INFORMATION.
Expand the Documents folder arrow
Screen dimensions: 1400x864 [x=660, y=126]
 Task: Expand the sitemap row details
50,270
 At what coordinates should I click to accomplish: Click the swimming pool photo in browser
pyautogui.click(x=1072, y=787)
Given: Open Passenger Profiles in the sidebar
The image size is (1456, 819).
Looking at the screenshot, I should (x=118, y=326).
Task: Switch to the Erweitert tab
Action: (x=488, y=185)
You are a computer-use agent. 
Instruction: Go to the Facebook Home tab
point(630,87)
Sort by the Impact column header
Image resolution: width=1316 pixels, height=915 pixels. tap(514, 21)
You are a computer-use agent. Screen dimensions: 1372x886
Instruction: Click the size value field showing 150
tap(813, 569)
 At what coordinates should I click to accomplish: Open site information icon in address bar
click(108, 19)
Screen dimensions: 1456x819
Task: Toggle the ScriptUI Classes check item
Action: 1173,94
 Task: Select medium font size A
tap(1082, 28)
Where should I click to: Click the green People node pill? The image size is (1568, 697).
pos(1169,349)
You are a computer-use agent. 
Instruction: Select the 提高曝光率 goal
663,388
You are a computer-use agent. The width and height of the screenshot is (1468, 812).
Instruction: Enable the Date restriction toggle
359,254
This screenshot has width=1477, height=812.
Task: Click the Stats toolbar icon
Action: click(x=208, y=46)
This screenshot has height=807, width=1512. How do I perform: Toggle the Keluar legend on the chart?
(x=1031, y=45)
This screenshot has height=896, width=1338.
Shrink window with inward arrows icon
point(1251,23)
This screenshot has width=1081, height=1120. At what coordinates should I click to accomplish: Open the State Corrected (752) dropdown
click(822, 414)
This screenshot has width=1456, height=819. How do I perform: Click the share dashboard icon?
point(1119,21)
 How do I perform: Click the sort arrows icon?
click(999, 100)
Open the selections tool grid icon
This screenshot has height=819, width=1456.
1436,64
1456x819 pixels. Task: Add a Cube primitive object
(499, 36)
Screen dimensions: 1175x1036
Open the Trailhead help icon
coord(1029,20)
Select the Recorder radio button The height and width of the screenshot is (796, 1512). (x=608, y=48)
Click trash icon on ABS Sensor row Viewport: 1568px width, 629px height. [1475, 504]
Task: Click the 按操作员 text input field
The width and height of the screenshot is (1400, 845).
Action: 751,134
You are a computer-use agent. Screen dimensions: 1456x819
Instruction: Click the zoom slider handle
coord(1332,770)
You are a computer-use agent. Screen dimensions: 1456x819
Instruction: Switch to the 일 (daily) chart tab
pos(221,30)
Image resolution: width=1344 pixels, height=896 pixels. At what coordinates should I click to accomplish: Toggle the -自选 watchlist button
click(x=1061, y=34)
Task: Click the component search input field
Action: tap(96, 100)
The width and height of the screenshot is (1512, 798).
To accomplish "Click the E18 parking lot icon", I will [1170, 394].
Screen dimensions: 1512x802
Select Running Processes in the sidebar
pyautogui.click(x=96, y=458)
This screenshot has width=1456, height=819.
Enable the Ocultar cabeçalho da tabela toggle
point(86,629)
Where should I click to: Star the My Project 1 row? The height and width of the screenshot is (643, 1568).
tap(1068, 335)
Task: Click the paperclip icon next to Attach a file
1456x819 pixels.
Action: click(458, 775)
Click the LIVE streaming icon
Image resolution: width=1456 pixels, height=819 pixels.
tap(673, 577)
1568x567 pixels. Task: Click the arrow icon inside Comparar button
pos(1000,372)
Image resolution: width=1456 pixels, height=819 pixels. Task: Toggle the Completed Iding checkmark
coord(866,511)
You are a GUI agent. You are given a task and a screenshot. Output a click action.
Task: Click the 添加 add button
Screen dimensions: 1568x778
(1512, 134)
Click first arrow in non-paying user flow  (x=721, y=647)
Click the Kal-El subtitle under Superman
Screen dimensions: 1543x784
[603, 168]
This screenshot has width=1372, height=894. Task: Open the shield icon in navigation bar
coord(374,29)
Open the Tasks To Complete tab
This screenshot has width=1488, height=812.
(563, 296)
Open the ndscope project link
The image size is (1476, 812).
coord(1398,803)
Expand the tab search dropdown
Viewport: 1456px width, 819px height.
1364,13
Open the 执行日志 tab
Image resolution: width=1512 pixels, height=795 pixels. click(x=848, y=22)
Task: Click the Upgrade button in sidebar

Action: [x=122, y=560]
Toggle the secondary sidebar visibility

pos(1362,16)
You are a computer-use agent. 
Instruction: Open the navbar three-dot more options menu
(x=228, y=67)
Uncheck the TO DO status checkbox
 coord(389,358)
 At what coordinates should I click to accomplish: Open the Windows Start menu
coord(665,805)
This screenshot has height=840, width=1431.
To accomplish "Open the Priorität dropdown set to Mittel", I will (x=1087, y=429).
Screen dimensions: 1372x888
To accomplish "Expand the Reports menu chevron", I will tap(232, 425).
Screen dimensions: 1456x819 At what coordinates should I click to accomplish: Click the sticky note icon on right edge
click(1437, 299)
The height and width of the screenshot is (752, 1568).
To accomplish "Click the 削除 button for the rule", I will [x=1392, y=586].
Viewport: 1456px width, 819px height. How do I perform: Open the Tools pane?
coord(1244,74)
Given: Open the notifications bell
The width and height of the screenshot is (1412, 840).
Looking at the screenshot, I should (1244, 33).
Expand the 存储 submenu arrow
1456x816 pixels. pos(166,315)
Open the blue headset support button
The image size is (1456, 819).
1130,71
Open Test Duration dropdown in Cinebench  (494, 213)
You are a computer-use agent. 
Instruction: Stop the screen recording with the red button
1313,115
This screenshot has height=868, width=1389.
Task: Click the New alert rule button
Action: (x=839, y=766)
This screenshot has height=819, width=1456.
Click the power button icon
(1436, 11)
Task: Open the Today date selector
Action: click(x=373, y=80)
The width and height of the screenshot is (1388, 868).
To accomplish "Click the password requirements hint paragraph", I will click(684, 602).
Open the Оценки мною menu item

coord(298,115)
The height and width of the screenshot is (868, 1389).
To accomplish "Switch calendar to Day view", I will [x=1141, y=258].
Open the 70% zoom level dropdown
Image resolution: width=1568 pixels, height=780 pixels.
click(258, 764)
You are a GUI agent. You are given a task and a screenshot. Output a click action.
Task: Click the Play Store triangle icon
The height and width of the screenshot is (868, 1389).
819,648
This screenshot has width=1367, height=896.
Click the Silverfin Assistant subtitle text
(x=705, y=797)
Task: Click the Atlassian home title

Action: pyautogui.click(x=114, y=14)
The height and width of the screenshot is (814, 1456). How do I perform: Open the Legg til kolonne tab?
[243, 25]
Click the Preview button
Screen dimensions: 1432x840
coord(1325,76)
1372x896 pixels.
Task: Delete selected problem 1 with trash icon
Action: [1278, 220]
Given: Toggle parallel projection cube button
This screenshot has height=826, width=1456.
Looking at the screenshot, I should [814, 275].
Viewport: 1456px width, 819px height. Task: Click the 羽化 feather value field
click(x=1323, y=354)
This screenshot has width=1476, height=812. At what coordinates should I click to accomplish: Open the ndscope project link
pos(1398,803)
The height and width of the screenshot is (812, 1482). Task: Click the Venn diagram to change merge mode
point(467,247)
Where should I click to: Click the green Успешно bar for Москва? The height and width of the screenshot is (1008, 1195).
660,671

REQUIRED ACTION. Exactly as written, output all of the entries.

WRITTEN SOLUTION.
Expand the Documents folder arrow
Screen dimensions: 1400x864 [x=660, y=126]
 Task: Expand the sitemap row details
50,270
 At what coordinates should I click to accomplish: Click the swimming pool photo in browser
pyautogui.click(x=1072, y=787)
Given: Open Passenger Profiles in the sidebar
The image size is (1456, 819).
Looking at the screenshot, I should (x=118, y=326).
Task: Switch to the Erweitert tab
Action: (x=488, y=185)
You are a computer-use agent. 
Instruction: Go to the Facebook Home tab
point(630,87)
Sort by the Impact column header
Image resolution: width=1316 pixels, height=915 pixels. tap(514, 21)
You are a computer-use agent. Screen dimensions: 1372x886
Instruction: Click the size value field showing 150
tap(813, 569)
 At what coordinates should I click to accomplish: Open site information icon in address bar
click(108, 19)
Screen dimensions: 1456x819
Task: Toggle the ScriptUI Classes check item
Action: 1173,94
 Task: Select medium font size A
tap(1082, 28)
Where should I click to: Click the green People node pill? The image size is (1568, 697).
pos(1169,349)
You are a computer-use agent. 
Instruction: Select the 提高曝光率 goal
663,388
You are a computer-use agent. The width and height of the screenshot is (1468, 812).
Instruction: Enable the Date restriction toggle
359,254
This screenshot has width=1477, height=812.
Task: Click the Stats toolbar icon
Action: click(x=208, y=46)
This screenshot has height=807, width=1512. How do I perform: Toggle the Keluar legend on the chart?
(x=1031, y=45)
This screenshot has height=896, width=1338.
Shrink window with inward arrows icon
point(1251,23)
This screenshot has width=1081, height=1120. At what coordinates should I click to accomplish: Open the State Corrected (752) dropdown
click(822, 414)
This screenshot has width=1456, height=819. How do I perform: Click the share dashboard icon?
point(1119,21)
 How do I perform: Click the sort arrows icon?
click(999, 100)
Open the selections tool grid icon
This screenshot has height=819, width=1456.
1436,64
1456x819 pixels. Task: Add a Cube primitive object
(499, 36)
Screen dimensions: 1175x1036
Open the Trailhead help icon
coord(1029,20)
Select the Recorder radio button The height and width of the screenshot is (796, 1512). (x=608, y=48)
Click trash icon on ABS Sensor row Viewport: 1568px width, 629px height. [1475, 504]
Task: Click the 按操作员 text input field
The width and height of the screenshot is (1400, 845).
Action: 751,134
You are a computer-use agent. Screen dimensions: 1456x819
Instruction: Click the zoom slider handle
coord(1332,770)
You are a computer-use agent. Screen dimensions: 1456x819
Instruction: Switch to the 일 (daily) chart tab
pos(221,30)
Image resolution: width=1344 pixels, height=896 pixels. At what coordinates should I click to accomplish: Toggle the -自选 watchlist button
click(x=1061, y=34)
Task: Click the component search input field
Action: tap(96, 100)
The width and height of the screenshot is (1512, 798).
To accomplish "Click the E18 parking lot icon", I will [1170, 394].
Screen dimensions: 1512x802
Select Running Processes in the sidebar
pyautogui.click(x=96, y=458)
This screenshot has width=1456, height=819.
Enable the Ocultar cabeçalho da tabela toggle
point(86,629)
Where should I click to: Star the My Project 1 row? The height and width of the screenshot is (643, 1568).
tap(1068, 335)
Task: Click the paperclip icon next to Attach a file
1456x819 pixels.
Action: click(458, 775)
Click the LIVE streaming icon
Image resolution: width=1456 pixels, height=819 pixels.
tap(673, 577)
1568x567 pixels. Task: Click the arrow icon inside Comparar button
pos(1000,372)
Image resolution: width=1456 pixels, height=819 pixels. Task: Toggle the Completed Iding checkmark
coord(866,511)
You are a GUI agent. You are given a task and a screenshot. Output a click action.
Task: Click the 添加 add button
Screen dimensions: 1568x778
(1512, 134)
Click first arrow in non-paying user flow  (x=721, y=647)
Click the Kal-El subtitle under Superman
Screen dimensions: 1543x784
[603, 168]
This screenshot has width=1372, height=894. Task: Open the shield icon in navigation bar
coord(374,29)
Open the Tasks To Complete tab
This screenshot has width=1488, height=812.
(563, 296)
Open the ndscope project link
The image size is (1476, 812).
coord(1398,803)
Expand the tab search dropdown
Viewport: 1456px width, 819px height.
1364,13
Open the 执行日志 tab
Image resolution: width=1512 pixels, height=795 pixels. click(x=848, y=22)
Task: Click the Upgrade button in sidebar

Action: [x=122, y=560]
Toggle the secondary sidebar visibility

pos(1362,16)
You are a computer-use agent. 
Instruction: Open the navbar three-dot more options menu
(x=228, y=67)
Uncheck the TO DO status checkbox
 coord(389,358)
 At what coordinates should I click to accomplish: Open the Windows Start menu
coord(665,805)
This screenshot has height=840, width=1431.
To accomplish "Open the Priorität dropdown set to Mittel", I will (x=1087, y=429).
Screen dimensions: 1372x888
To accomplish "Expand the Reports menu chevron", I will tap(232, 425).
Screen dimensions: 1456x819 At what coordinates should I click to accomplish: Click the sticky note icon on right edge
click(1437, 299)
The height and width of the screenshot is (752, 1568).
To accomplish "Click the 削除 button for the rule", I will [x=1392, y=586].
Viewport: 1456px width, 819px height. How do I perform: Open the Tools pane?
coord(1244,74)
Given: Open the notifications bell
The width and height of the screenshot is (1412, 840).
Looking at the screenshot, I should (1244, 33).
Expand the 存储 submenu arrow
1456x816 pixels. pos(166,315)
Open the blue headset support button
The image size is (1456, 819).
1130,71
Open Test Duration dropdown in Cinebench  (494, 213)
You are a computer-use agent. 
Instruction: Stop the screen recording with the red button
1313,115
This screenshot has height=868, width=1389.
Task: Click the New alert rule button
Action: (x=839, y=766)
This screenshot has height=819, width=1456.
Click the power button icon
(1436, 11)
Task: Open the Today date selector
Action: click(x=373, y=80)
The width and height of the screenshot is (1388, 868).
To accomplish "Click the password requirements hint paragraph", I will click(684, 602).
Open the Оценки мною menu item

coord(298,115)
The height and width of the screenshot is (868, 1389).
To accomplish "Switch calendar to Day view", I will [x=1141, y=258].
Open the 70% zoom level dropdown
Image resolution: width=1568 pixels, height=780 pixels.
click(258, 764)
You are a GUI agent. You are given a task and a screenshot. Output a click action.
Task: Click the Play Store triangle icon
The height and width of the screenshot is (868, 1389).
819,648
This screenshot has width=1367, height=896.
Click the Silverfin Assistant subtitle text
(x=705, y=797)
Task: Click the Atlassian home title

Action: pyautogui.click(x=114, y=14)
The height and width of the screenshot is (814, 1456). How do I perform: Open the Legg til kolonne tab?
[243, 25]
Click the Preview button
Screen dimensions: 1432x840
coord(1325,76)
1372x896 pixels.
Task: Delete selected problem 1 with trash icon
Action: [1278, 220]
Given: Toggle parallel projection cube button
This screenshot has height=826, width=1456.
Looking at the screenshot, I should [814, 275].
Viewport: 1456px width, 819px height. Task: Click the 羽化 feather value field
click(x=1323, y=354)
This screenshot has width=1476, height=812. At what coordinates should I click to accomplish: Open the ndscope project link
pos(1398,803)
The height and width of the screenshot is (812, 1482). Task: Click the Venn diagram to change merge mode
point(467,247)
Where should I click to: Click the green Успешно bar for Москва? The height and width of the screenshot is (1008, 1195).
660,671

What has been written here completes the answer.